▶ _Direction_
Quote everything in the data below from the line containing "This screenshot has width=1200, height=654." down to the line containing "point(393,249)", both lines included, without the pictures.

..............................

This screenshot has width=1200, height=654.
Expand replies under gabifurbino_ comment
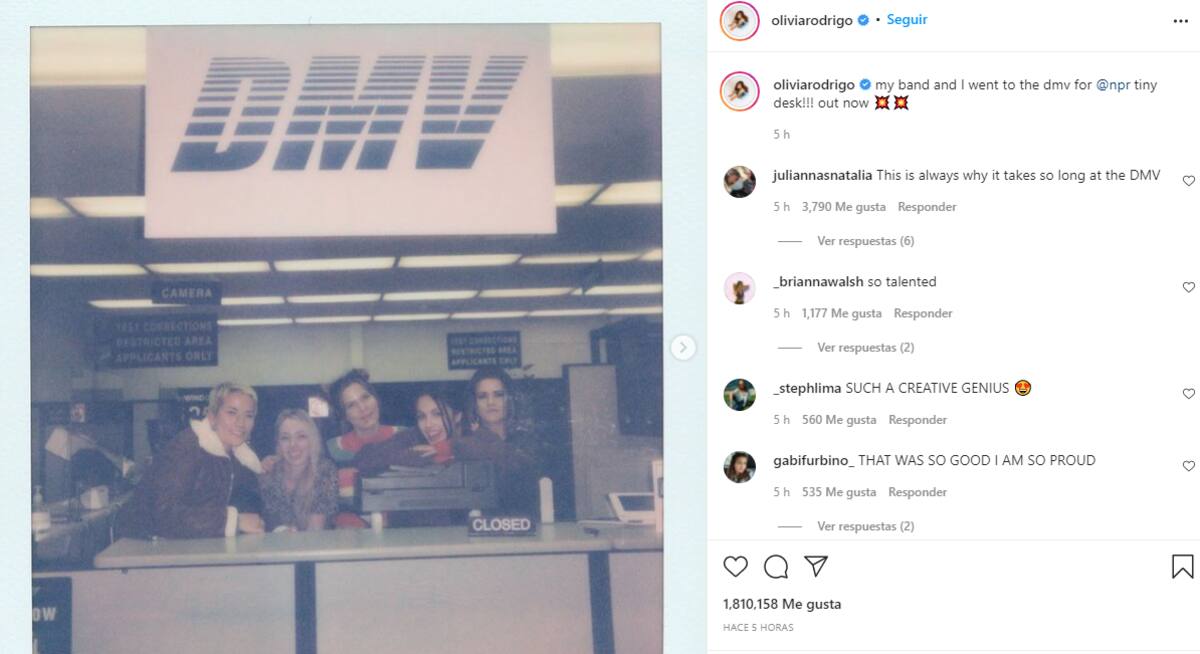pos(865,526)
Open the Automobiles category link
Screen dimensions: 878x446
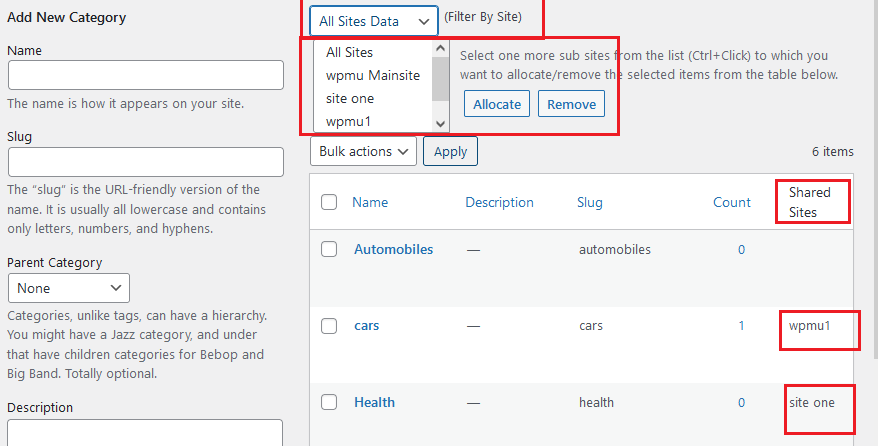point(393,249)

..............................

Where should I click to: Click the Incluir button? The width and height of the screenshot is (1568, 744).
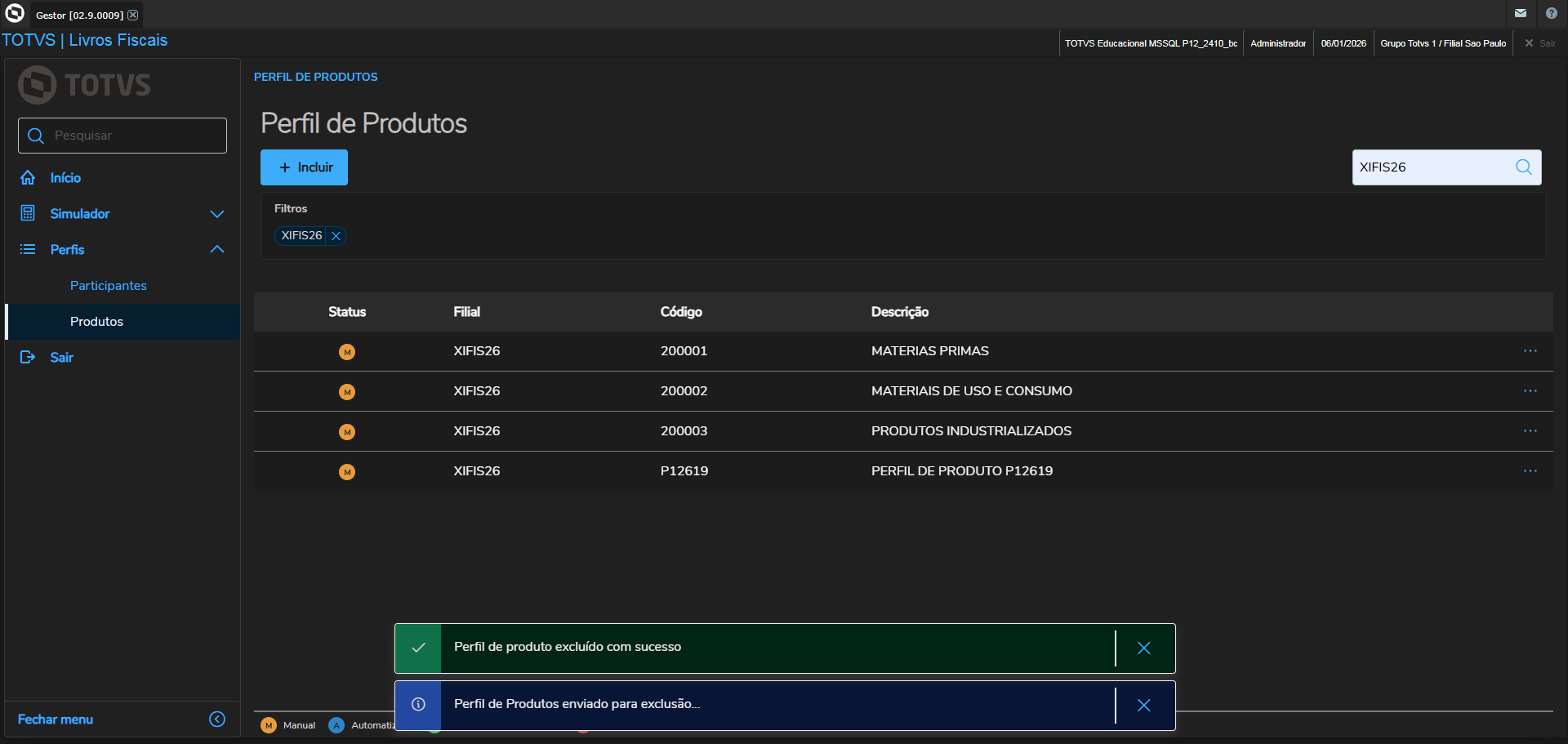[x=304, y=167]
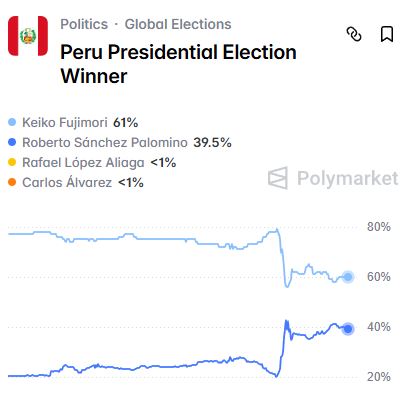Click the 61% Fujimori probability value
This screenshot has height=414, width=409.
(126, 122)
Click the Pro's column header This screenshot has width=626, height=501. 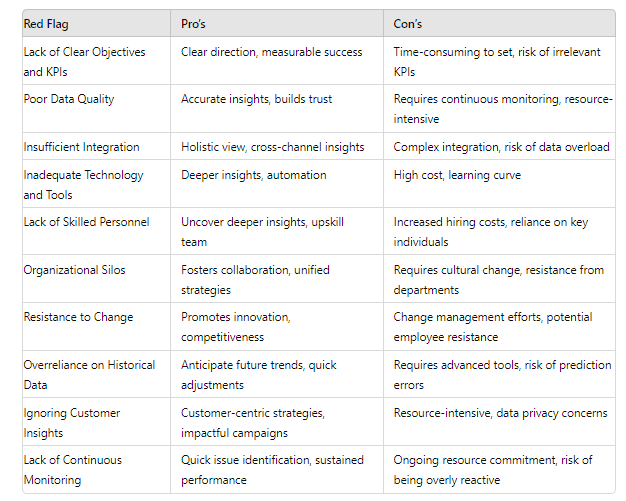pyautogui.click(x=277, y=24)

..............................

▶ _Exercise solution_
This screenshot has width=1200, height=654.
Expand replies under gabifurbino_ comment
pos(865,526)
Open the Automobiles category link
Screen dimensions: 878x446
point(393,249)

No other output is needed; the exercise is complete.